The Ministry submits that it took the law and principles as stated by the Supreme Court of Canada into consideration when exercising its discretion not to disclose the records in this appeal that are clearly solicitor-client privileged. Specifically, it determined that the public interest in maintaining the integrity of the privilege, and thus not disclosing the records, should be protected.

[174] I find the ministry’s approach to exercising its discretion did not take into account irrelevant considerations or be otherwise improper. Accordingly, I uphold the ministry’s exercise of discretion under sections 13(1) and 19.

E: Is there a compelling public interest in disclosure of the records that clearly outweighs the purpose of the section 13(1) exemption?

General principles

[175] Section 23 states:

An exemption from disclosure of a record under sections 13, 15, 17, 18, 20, 21 and 21.1 does not apply where a compelling public interest in the disclosure of the record clearly outweighs the purpose of the exemption.

[176] For section 23 to apply, two requirements must be met. First, there must be a compelling public interest in disclosure of the records.

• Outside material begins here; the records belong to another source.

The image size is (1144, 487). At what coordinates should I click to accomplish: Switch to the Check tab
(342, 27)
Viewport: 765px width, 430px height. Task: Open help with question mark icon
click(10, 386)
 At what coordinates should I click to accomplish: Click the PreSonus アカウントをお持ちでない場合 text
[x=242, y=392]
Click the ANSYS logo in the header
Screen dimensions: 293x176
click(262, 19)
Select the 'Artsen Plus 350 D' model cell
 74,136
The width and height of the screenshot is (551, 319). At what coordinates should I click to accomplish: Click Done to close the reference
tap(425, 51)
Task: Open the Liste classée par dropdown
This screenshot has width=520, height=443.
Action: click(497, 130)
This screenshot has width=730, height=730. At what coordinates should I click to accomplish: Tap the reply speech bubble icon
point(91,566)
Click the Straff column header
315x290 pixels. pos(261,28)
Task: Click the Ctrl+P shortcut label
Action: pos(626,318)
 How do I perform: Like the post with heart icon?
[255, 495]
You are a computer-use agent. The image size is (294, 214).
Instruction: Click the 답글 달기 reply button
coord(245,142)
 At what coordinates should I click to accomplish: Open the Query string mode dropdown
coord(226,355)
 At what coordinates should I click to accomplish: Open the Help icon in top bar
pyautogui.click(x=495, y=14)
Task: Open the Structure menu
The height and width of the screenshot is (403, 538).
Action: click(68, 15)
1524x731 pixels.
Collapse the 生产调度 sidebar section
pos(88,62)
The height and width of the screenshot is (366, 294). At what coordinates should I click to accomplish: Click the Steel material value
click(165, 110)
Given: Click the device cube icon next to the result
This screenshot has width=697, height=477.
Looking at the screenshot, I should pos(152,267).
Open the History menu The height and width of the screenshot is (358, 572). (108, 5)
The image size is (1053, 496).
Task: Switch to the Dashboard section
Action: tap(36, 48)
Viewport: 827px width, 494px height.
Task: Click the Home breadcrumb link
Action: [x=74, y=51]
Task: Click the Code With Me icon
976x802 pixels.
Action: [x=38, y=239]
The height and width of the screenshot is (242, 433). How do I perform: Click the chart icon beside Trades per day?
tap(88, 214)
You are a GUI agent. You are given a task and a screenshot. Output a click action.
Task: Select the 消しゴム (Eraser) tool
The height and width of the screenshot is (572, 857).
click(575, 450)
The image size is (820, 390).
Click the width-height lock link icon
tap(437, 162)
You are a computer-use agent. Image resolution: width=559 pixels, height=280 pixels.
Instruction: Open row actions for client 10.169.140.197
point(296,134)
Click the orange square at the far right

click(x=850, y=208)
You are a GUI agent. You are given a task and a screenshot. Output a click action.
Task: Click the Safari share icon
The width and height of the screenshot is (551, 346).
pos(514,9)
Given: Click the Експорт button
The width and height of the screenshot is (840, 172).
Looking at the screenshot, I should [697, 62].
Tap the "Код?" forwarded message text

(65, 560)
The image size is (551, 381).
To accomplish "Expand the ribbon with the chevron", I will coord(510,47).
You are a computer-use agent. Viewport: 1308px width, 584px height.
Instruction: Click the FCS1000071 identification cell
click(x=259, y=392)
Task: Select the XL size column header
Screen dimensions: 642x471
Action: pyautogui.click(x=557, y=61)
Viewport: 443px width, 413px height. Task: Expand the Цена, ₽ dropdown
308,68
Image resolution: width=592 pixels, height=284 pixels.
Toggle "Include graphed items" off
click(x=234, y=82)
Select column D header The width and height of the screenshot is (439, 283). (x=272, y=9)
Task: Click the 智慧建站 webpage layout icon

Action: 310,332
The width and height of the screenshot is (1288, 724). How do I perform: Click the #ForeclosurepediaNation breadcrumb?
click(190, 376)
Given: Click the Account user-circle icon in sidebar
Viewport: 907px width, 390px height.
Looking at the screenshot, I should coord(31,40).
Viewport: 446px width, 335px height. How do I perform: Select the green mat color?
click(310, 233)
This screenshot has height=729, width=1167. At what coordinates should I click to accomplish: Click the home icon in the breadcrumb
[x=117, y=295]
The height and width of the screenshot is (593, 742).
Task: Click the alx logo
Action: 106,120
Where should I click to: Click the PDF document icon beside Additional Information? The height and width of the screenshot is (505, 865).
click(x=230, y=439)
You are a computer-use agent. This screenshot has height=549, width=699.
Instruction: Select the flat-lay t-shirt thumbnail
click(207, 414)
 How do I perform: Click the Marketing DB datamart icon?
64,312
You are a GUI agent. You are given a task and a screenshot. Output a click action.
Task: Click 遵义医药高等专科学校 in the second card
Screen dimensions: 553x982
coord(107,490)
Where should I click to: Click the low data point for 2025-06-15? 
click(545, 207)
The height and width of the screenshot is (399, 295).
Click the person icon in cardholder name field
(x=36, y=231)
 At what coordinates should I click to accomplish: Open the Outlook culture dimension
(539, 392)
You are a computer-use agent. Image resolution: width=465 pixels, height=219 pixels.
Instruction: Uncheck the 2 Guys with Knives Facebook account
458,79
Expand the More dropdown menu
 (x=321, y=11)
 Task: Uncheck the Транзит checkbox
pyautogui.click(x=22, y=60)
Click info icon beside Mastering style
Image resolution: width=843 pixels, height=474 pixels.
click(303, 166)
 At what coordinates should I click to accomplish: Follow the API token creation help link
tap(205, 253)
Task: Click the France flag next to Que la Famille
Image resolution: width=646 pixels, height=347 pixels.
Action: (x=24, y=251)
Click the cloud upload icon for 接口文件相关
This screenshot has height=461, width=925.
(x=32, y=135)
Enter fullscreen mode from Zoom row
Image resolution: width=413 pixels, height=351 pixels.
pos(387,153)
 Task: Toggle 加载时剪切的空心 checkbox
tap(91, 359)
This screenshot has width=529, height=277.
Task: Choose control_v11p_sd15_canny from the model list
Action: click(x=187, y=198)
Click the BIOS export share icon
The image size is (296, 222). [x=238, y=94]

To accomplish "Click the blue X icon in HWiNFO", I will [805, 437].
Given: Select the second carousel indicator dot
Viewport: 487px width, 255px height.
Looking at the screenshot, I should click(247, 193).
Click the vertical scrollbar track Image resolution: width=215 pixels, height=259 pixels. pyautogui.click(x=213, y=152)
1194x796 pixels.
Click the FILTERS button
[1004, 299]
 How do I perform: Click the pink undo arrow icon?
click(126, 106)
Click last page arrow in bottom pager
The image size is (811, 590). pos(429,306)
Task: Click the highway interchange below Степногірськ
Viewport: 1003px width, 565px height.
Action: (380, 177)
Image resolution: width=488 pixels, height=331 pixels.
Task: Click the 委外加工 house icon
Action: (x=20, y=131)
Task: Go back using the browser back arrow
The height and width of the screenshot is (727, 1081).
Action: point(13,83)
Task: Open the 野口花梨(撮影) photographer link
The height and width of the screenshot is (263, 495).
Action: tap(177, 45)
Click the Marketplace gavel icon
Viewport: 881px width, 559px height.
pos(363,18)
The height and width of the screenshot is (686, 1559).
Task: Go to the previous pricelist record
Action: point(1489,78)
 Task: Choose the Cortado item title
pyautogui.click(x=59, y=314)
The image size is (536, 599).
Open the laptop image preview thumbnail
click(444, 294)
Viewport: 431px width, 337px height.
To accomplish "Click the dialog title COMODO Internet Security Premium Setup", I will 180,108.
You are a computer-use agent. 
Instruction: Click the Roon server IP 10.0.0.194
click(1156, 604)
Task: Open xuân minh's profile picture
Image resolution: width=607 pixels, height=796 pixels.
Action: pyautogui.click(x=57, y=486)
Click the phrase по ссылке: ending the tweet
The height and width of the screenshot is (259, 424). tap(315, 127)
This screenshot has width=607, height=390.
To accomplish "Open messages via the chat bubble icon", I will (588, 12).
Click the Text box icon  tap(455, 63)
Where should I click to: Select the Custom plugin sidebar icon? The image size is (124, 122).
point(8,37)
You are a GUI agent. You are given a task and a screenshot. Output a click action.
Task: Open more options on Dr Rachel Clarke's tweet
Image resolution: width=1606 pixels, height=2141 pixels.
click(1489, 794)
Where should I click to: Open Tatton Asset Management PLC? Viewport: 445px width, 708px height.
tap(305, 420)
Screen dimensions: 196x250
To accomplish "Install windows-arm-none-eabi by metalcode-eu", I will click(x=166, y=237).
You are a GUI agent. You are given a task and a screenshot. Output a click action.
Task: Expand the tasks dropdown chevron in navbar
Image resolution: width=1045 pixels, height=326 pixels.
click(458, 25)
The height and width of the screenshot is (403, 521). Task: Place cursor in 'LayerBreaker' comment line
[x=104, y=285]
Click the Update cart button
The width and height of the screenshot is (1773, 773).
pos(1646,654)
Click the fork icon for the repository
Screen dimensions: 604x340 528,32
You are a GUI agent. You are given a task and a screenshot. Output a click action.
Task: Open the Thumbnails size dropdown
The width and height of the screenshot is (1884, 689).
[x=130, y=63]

Second, this interest must clearly outweigh the purpose of the exemption.

[177] The Act  is silent as to who bears the burden of proof in respect of section 23. This onus cannot be absolute in the case of an appellant who has not had the benefit of reviewing the requested records before making submissions in support of his or her contention that section 23 applies. To find otherwise would be to impose an onus which could seldom if ever be met by an appellant. Accordingly, the IPC will review the records with a view to determining whether there could be a compelling public interest in disclosure which clearly outweighs the purpose of the exemption.54

Compelling public interest

[178] In considering whether there is a public interest in disclosure of the record, the first question to ask is whether there is a relationship between the record and the Act ’s central purpose of shedding light on the operations of government.55 Previous orders have stated that in order to find a compelling public interest in disclosure, the information in the record must serve the purpose of informing or enlightening the citizenry about the activities of their government or its agencies, adding in some way to the information the public has to make effective use of the means of expressing public opinion or to make political choices.56

[179] A public interest does not exist where the interests being advanced are essentially private in nature.57 Where a private interest in disclosure raises issues of more general application, a public interest may be found to exist.58

[180] A public interest is not automatically established where the requester is a member of the media.59

[181] The word compelling has been defined in previous orders as rousing strong interest or attention.60

[182] Any public interest in non-disclosure that may exist also must be considered.61 If there is a significant public interest in the non-disclosure of the record then disclosure cannot be considered compelling and the override will not apply.62

[183] A compelling public interest has been found to exist where, for example:

  • • the records relate to the economic impact of Quebec separation.63
  • • the integrity of the criminal justice system has been called into question.64
  • • public safety issues relating to the operation of nuclear facilities have been raised.65
  • • disclosure would shed light on the safe operation of petrochemical facilities66 or the province’s ability to prepare for a nuclear emergency.67
  • • the records contain information about contributions to municipal election campaigns.68

[184] A compelling public interest has been found not to exist where, for example:

  • • another public process or forum has been established to address public interest considerations.69
  • • a significant amount of information has already been disclosed and this is adequate to address any public interest considerations.70
  • • a court process provides an alternative disclosure mechanism, and the reason for the request is to obtain records for a civil or criminal proceeding.71
  • • there has already been wide public coverage or debate of the issue, and the records would not shed further light on the matter.72
  • • the records do not respond to the applicable public interest raised by appellant.73

[185] The appellant submits that there is:

[An] extremely compelling public interest in the disclosure of documents relating to the Ministry’s criteria for IVF eligibility – an interest so compelling that it touches on the waste of hundreds of millions of public dollars and the loss of the lives of children in Ontario. [emphasis in the original]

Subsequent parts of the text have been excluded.